Da una salvezza che sembrava impossibile a un futuro tutto da scrivere. Ai microfoni de LoSportWeb torna a parlare il Direttore Sportivo Peppe Lo Presti, protagonista nell'ultima stagione del percorso del Melilli, capace di risalire la classifica fino a conquistare una permanenza in Eccellenza che pochi mesi prima appariva lontanissima.
 

Peppe Lo Presti

Direttore Lo Presti, finisce il campionato di Eccellenza con la vittoria dell'Avola. Che stagione è stata secondo lei?
“Una stagione che ha rispecchiato i valori in campo di tutte le formazioni. Il Modica era la squadra più forte anche se le altre hanno lottato a testa alta. Per fortuna queste due 2 promozioni in Serie D fanno onore al calcio siciliano. Secondo me avrebbe meritato anche il Kamarat. Peccato che quest’anno le siciliane si sono sfidate in finale. L'Avola merita i complimenti di tutti per la determinazione con cui è arrivato fino in fondo”.

Lo Presti: “Melilli, scelta delicata. A me piacciono le sfide”

Grande lavoro è stato fatto da lei a Melilli, con una salvezza ricca di soddisfazioni anche se poi siete giunti ai saluti?
"Quando ho ricevuto la chiamata del Melilli, sapevo di accettare una sfida delicata con un grandissimo rischio visto che la squadra era ultima in classifica. A me però piacciono le sfide. Abbiamo fatto tante operazioni e la squadra ha lavorato sodo e in silenzio. Qui la fortuna è stata lavorare con il tecnico Gaspare Violante.
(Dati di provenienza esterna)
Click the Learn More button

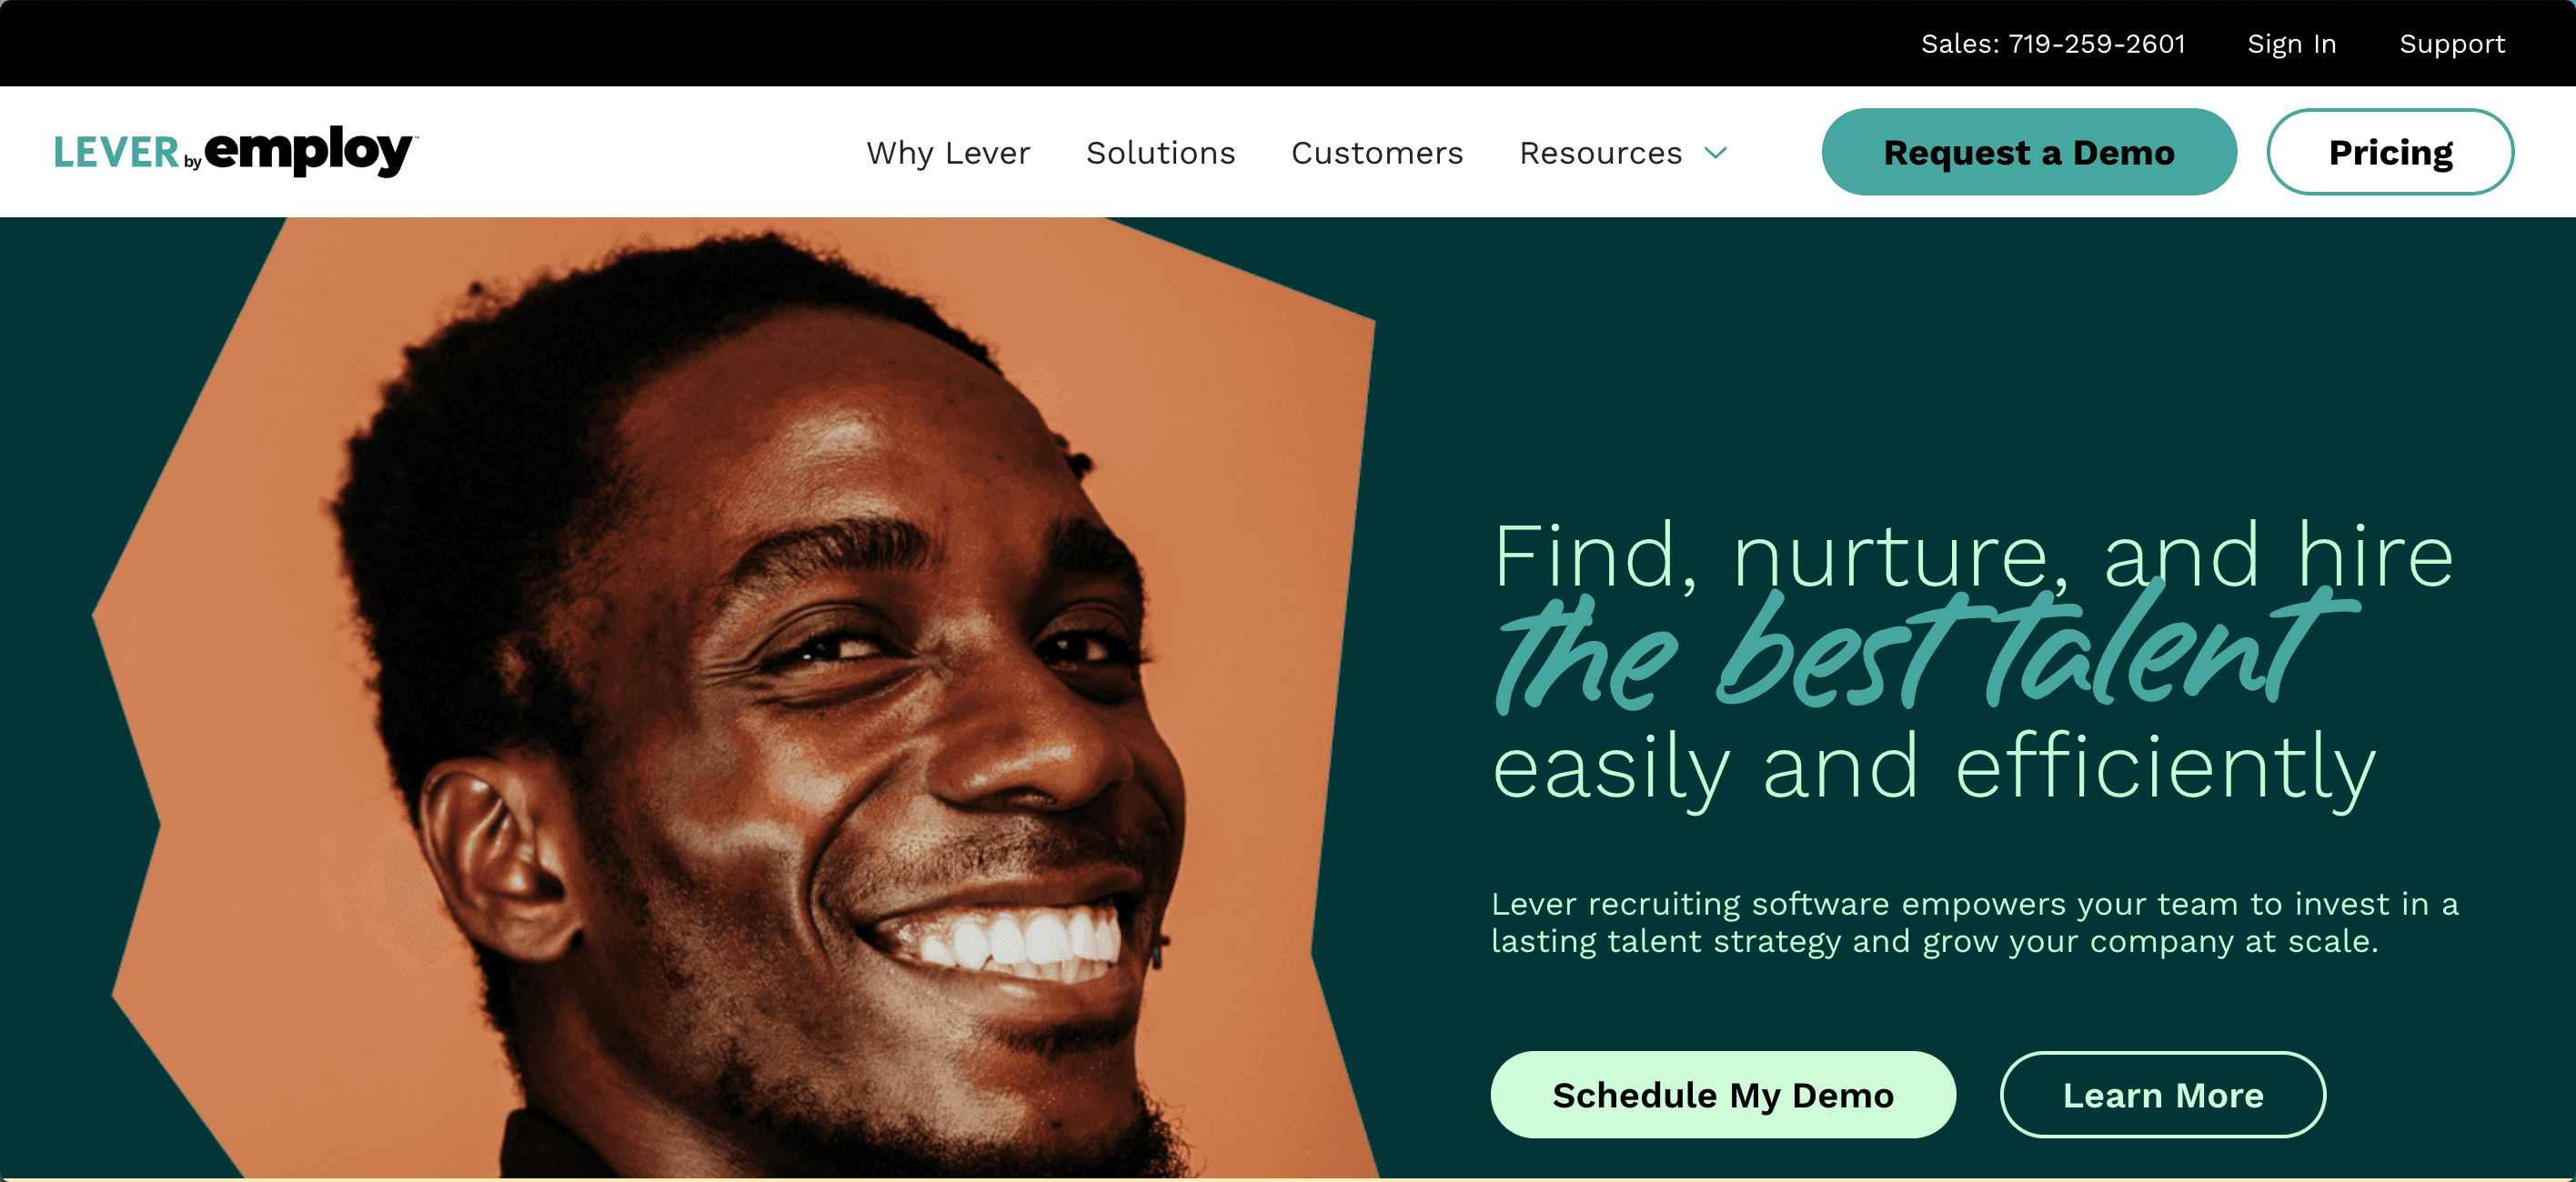click(2163, 1095)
Avevamo le stesse idee e lavoravamo sulla stessa linea d’onda cosi come tutti i dirigenti che ci hanno permesso di raggiungere un obiettivo sul quale nessuno credeva. Per punti nel girone di ritorno siamo arrivati 2° dopo il Modica. Anzi, se avevamo qualche partita in più a disposizione potevamo raggiungere i playoff senza problemi. Tutte le big sono cadute a Melilli. Ci sarà un motivo. 
E poi l’addio. Mi era stata data la possibilità di rimanere con un progetto nuovo, sono andato via per rispetto di chi aveva lavorato con me”. 

Quali sono le difficoltà di un direttore sportivo che entra in corso d'opera?
“Devi ricominciare da zero, fare valutazioni, trovare i profili giusti. Devi avere la capacità di individuare i tasselli che fanno al caso della situazione. Gli obiettivi erano chiari, dovevamo conquistare la salvezza e credo da Ulma a D’Amico e altri innesti sono stati fondamentali. Dietro le quinte poi è stato fatto un lavoro importante sia dal punto di vista tecnico che mentale”.  
 


Futuro.. stiamo a vedere cosa succederà

Noi sappiamo che qualcosa già bolle in pentola, il futuro è già arrivato?
“Qualcosa si muove. Le telefonate da club di Eccellenza e Serie D arrivano, e certamente dopo una stagione cosi ne vado fiero. Stiamo a vedere cosa succederà nei prossimi giorni. Io dico con tanta sincerità che non vedo l’ora di ricominciare perché la pausa ci vuole ma poi non si riesce a stare lontani dal campo”.